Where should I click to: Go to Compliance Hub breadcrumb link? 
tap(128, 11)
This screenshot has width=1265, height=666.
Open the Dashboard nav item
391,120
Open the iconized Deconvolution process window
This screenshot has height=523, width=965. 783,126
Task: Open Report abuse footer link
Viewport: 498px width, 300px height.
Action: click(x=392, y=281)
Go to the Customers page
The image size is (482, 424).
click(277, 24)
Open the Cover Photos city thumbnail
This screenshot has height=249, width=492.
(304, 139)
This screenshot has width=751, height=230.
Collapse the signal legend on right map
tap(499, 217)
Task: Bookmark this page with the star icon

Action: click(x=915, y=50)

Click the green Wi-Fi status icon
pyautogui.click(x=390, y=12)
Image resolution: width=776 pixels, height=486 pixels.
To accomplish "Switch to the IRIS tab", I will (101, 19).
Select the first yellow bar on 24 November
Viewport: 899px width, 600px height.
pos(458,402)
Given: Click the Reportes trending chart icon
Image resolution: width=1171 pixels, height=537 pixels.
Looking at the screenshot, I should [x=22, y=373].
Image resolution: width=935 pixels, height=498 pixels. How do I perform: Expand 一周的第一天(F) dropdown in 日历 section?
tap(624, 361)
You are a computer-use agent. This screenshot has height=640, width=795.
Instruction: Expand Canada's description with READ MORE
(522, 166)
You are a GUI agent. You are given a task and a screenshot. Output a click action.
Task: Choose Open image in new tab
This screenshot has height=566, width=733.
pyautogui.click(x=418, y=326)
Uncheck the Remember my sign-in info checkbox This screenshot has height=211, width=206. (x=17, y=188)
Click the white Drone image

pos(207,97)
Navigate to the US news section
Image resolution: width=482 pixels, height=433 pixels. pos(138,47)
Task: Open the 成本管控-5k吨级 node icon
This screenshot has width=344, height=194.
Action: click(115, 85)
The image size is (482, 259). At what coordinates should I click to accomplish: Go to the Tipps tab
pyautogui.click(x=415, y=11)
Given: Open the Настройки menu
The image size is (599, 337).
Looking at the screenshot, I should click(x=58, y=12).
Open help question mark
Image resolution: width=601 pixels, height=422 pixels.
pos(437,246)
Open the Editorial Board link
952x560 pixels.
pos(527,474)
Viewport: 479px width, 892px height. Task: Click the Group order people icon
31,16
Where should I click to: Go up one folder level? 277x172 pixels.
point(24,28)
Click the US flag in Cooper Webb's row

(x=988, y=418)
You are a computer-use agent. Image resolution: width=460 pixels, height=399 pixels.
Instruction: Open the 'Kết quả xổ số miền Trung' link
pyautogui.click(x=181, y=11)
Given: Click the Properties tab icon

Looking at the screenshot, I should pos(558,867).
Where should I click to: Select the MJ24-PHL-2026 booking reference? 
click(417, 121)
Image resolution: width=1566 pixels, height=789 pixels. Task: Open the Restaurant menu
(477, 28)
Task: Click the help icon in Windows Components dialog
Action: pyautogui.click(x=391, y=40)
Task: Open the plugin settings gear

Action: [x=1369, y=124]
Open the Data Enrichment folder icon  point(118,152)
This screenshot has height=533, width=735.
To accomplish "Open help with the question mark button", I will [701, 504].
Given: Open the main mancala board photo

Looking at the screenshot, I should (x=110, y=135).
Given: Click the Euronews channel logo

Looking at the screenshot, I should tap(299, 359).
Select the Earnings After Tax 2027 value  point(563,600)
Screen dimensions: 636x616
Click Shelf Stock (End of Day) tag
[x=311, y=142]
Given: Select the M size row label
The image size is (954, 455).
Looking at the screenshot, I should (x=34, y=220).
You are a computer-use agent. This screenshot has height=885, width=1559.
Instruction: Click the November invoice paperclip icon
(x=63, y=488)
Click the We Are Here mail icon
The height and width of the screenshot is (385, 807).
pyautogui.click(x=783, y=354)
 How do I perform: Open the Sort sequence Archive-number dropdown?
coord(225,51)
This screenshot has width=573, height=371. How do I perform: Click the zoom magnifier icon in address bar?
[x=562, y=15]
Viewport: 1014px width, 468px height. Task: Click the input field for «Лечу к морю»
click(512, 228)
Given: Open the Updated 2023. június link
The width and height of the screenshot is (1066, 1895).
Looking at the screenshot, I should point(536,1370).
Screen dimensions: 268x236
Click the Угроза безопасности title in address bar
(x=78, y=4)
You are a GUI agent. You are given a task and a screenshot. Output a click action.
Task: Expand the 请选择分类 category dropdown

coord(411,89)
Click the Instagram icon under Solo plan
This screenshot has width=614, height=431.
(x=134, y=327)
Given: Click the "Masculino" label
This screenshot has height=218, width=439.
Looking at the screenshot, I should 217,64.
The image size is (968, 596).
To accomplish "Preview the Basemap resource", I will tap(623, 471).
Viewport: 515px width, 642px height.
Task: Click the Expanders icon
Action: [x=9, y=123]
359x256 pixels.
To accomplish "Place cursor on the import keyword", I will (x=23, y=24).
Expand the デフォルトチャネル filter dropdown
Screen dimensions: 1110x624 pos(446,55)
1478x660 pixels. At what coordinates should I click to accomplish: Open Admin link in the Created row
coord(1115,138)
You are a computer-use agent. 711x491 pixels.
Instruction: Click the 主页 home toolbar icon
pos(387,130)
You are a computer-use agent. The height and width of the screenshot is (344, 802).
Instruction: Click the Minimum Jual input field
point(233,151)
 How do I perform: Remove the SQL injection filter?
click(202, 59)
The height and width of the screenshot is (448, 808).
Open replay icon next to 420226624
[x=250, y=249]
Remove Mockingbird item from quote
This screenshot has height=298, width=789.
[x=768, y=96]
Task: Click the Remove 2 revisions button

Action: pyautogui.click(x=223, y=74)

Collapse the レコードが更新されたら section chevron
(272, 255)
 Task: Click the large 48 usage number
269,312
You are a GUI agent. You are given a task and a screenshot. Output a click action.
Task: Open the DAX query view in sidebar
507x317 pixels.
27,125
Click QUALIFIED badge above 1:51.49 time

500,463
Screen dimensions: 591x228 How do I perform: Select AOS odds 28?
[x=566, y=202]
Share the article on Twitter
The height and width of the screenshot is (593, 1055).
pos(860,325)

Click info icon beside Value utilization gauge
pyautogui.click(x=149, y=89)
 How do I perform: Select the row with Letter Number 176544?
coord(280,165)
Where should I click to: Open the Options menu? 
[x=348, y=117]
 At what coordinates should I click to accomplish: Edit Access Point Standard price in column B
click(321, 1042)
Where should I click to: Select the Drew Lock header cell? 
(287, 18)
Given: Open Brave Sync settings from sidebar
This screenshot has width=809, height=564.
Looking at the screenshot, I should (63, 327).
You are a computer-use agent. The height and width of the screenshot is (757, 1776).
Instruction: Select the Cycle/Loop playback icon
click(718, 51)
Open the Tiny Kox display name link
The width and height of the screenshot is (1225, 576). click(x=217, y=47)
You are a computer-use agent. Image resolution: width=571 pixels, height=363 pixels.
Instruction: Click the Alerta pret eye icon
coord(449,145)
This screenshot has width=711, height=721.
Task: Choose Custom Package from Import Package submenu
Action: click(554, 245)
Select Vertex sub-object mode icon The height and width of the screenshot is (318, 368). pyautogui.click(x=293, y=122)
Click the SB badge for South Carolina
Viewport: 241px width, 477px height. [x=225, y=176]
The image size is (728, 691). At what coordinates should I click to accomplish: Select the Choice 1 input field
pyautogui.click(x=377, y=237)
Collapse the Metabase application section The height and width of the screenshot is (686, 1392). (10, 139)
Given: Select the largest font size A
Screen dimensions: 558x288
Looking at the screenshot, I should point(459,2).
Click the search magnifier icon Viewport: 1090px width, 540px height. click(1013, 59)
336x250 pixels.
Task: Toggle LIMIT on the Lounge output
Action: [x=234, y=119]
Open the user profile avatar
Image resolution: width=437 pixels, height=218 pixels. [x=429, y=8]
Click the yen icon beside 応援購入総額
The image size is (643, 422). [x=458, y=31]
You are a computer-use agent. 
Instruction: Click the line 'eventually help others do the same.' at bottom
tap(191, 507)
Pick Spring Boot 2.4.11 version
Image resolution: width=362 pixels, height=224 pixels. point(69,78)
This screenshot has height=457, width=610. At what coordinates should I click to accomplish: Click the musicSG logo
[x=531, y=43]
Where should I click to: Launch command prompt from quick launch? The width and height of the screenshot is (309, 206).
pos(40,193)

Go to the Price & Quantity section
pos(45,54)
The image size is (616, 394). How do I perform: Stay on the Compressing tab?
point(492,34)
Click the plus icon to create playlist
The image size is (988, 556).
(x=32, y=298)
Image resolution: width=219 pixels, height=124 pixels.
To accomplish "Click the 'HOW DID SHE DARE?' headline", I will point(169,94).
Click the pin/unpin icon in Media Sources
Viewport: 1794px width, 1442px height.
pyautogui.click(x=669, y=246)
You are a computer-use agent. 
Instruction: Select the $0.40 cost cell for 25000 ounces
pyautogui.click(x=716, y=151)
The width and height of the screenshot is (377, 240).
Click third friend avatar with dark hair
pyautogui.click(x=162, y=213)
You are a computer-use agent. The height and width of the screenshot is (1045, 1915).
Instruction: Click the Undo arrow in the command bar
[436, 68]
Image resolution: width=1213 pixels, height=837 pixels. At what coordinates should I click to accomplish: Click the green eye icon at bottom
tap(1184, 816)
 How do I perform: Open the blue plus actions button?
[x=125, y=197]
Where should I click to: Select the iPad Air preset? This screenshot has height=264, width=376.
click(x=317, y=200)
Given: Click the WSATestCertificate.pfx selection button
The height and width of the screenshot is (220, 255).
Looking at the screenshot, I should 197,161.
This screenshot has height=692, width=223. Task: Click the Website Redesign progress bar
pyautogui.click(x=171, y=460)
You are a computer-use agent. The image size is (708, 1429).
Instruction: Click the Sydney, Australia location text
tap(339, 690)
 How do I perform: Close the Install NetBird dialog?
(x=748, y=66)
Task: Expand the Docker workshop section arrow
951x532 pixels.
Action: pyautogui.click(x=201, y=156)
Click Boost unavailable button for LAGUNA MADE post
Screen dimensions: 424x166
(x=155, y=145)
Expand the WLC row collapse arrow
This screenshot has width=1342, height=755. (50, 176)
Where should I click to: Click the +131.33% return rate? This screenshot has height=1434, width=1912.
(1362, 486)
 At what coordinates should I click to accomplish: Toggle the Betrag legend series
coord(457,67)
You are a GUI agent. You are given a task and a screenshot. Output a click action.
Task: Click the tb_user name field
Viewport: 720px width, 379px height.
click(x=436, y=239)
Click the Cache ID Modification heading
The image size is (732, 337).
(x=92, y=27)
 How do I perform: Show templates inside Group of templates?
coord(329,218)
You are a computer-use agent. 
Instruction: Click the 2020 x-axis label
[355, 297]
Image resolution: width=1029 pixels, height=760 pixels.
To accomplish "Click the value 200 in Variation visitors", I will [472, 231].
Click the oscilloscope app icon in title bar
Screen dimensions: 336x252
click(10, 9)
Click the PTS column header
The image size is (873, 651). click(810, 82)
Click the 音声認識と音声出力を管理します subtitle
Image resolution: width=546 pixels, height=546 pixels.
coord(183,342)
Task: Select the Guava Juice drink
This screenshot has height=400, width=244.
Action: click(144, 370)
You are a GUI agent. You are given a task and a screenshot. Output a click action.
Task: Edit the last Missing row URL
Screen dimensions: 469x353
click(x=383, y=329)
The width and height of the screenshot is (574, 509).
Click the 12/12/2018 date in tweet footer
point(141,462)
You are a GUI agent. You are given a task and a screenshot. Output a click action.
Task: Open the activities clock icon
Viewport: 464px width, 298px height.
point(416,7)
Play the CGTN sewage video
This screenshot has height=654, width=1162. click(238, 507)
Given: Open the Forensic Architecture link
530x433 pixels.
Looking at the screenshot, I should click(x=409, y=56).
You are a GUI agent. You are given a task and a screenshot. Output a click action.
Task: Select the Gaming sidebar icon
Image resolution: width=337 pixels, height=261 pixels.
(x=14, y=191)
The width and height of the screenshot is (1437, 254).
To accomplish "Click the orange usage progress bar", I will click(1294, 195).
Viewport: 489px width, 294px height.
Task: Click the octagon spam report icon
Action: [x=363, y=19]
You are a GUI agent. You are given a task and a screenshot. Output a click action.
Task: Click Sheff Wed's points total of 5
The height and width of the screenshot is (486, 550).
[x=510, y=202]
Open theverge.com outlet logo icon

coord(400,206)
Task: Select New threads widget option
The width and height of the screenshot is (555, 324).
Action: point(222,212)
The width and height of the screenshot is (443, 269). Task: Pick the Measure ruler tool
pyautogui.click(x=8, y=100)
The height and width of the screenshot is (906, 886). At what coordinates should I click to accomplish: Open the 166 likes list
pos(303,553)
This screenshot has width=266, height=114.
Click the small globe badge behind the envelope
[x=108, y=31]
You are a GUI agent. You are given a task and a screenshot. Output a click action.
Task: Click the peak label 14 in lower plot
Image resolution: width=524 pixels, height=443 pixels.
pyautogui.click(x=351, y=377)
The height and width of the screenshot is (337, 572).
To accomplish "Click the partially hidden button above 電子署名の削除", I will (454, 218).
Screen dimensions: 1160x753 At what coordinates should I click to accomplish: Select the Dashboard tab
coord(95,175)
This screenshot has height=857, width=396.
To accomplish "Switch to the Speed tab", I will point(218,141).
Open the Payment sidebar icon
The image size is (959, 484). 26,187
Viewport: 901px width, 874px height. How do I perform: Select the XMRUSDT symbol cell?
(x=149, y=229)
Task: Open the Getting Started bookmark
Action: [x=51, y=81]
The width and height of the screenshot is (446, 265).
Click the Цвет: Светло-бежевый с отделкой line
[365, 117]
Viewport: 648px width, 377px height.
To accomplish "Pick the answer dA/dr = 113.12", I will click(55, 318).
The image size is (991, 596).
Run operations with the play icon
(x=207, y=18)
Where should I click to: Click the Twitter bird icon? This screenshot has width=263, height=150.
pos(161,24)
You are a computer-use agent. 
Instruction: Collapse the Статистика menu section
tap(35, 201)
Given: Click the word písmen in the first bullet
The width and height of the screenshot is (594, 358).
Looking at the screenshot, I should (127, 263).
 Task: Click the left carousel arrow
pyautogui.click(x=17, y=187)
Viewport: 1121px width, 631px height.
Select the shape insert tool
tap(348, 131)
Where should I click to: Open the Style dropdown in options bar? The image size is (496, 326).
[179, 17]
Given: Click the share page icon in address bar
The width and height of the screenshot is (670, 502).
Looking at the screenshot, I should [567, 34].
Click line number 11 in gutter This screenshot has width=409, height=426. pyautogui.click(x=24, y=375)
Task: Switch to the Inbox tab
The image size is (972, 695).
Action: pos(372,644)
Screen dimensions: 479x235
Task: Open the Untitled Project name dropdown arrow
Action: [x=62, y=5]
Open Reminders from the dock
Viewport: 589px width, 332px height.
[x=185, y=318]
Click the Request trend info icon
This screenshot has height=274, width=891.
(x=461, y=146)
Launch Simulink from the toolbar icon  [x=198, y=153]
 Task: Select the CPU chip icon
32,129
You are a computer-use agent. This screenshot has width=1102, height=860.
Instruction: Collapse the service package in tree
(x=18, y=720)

EXERCISE GOAL:
All lines from the beginning of the listing through the one with "Given: Click the Reportes trending chart icon" are to be restated word for word, and only those.

COMPLETED EXERCISE:
Where should I click to: Go to Compliance Hub breadcrumb link? 
tap(128, 11)
This screenshot has width=1265, height=666.
Open the Dashboard nav item
391,120
Open the iconized Deconvolution process window
This screenshot has height=523, width=965. 783,126
Task: Open Report abuse footer link
Viewport: 498px width, 300px height.
Action: click(x=392, y=281)
Go to the Customers page
The image size is (482, 424).
click(277, 24)
Open the Cover Photos city thumbnail
This screenshot has height=249, width=492.
(304, 139)
This screenshot has width=751, height=230.
Collapse the signal legend on right map
tap(499, 217)
Task: Bookmark this page with the star icon

Action: click(x=915, y=50)

Click the green Wi-Fi status icon
pyautogui.click(x=390, y=12)
Image resolution: width=776 pixels, height=486 pixels.
To accomplish "Switch to the IRIS tab", I will (101, 19).
Select the first yellow bar on 24 November
Viewport: 899px width, 600px height.
pos(458,402)
Given: Click the Reportes trending chart icon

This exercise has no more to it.